In their August 2024 Market Report, the CommercialEdge real estate blog confirms Los Angeles is clocking in at 24-25% vacant rates. That translates to some 83 million sq feet of empty space (!!) at the exact moment LA is trying to figure out how to deliver more urgently needed housing.
Westchester-Playa has its own challenges with commercial space vacancies. So Adaptive Reuse may be a way to generate more local housing. To help everyone come up to speed on Adaptive Reuse in LA, we wanted to provide some basic info.
Overview & Key Documents
Making Adaptive Reuse available to all of Los Angeles is one of “six key strategies” LA has proposed for the Citywide Housing Incentives Program (CHIP), within the City’s 2021-2029 Housing Element.
Find the draft Adaptive Reuse Ordinance here.
Find Planning’s Fact Sheet on Adaptive Reuse here.
Public comment on any of the Housing Element key strategies and/or CHIP: sent to [email protected]
Key Points in the Draft Adaptive Reuse Ordinance
Building eligibility: has changed from a fixed date (only buildings built before July 1, 1974) to a rolling date (buildings at least 15 years old).
When you have to start with Planning, not Building & Safety: Should a developer wish to pursue adaptive reuse on a building between 5 and 15 years old, that’s a zoning variance request that must go through Planning.
One extra floor ok if all-access amenity. One new floor can be added to an existing building for the purposes of fitness areas, lounges, shade for roof-top terrances, and this extra sq footage is not counted as new floor area if it’s all-access.
Ok to also convert parking structures: Beyond the empty commercial space, developers can also seek to convert parking structures or parking areas within the existing building as long as they’re 5 years old.

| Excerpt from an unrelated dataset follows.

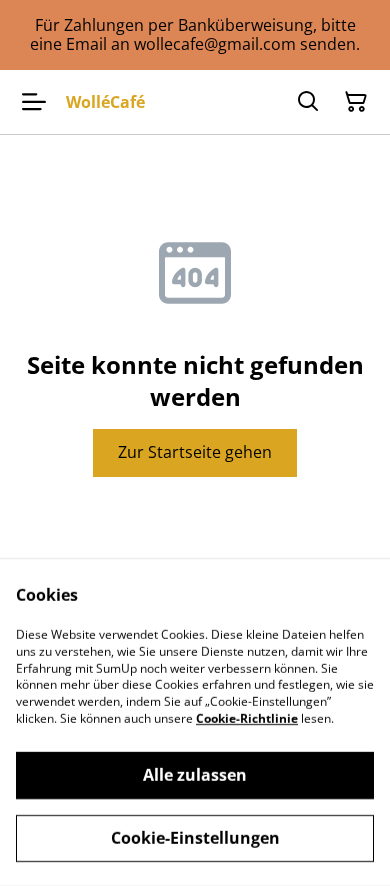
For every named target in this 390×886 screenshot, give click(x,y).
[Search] (308, 102)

Affordable units incentives? As of this post, just one: can set aside some affordable units and get out of paying the required Linkage Fee.
History of Adaptive Reuse in Los Angeles
- 1999: started as a special ordinance for Downtown LA only, resulting in 12,000 new housing units. (Credited with revitalizing the City’s historic core.)
- Later ok’d for use in a few more specific areas around town.
- Current draft ordinance (released May 2023) changes the game by making adaptive reuse a developer option anywhere in Los Angeles.
- Other features of the new ordinance:
- Considered a remodel, not new build, adaptive reuse projects bypass Planning review and go straight to Building & Safety for permitting. (As noted above, buildings between 5 and 15 years old go through Planning Dept application.)
- Can opt to adapt only part of a multi-story building
- E.g., 10 story building with top 3 floors adapted to residential, which bottom 7 floors remain commercial.
- Can opt to adapt parts of a multi-story building over time (e.g. 10 story building, convert 2 floors one year, then another 2 floors a year later, etc.)
Why City Officials Like It
At a developer event in March, 2024, Shana Bonstin, Deputy Director of the LA Planning Department had this to say about why LA likes Adaptive Reuse:
- Leverages space that already exists.
- Tends to be in locations with decent transit connections.
- Even taking efficiencies during construction seriously, it takes about 80 years to recover the energy put into a new build.
- There are opportunities to improve building eco-efficiencies during conversion (to say nothing of the eco-friendly outcome of not demolishing an office building to create new housing).
- It’s faster to initiate: for buildings 15 years or older adaptation to housing is deemed remodeling, not a new build. Therefore, Developers submit plans directly to Building & Safety. (Planning gets involved if the building has historical value and/or if the building is between 5 and 15 years old.)
Per Planning, as of March, 2024, DTLA is the most active area. Their goal: 100K new adaptive reuse housing units for 174K residents.
Here’s what Developers Say about Adaptive Reuse
- It’s not a financial slam-dunk: it is as expensive to capitalize (cost per sq ft cost) as a new build.
- Why? huge cost in reworking building infrastructure (electrical, plumbing, HVAC, etc)
- Housing may not always be the “reuse” plan.
- Why? There’s a surge in market demand for “wet lab” space (bio-science, Pharma, etc.). Therefore, in some cases, building adaption may be more profitable as lab space than housing.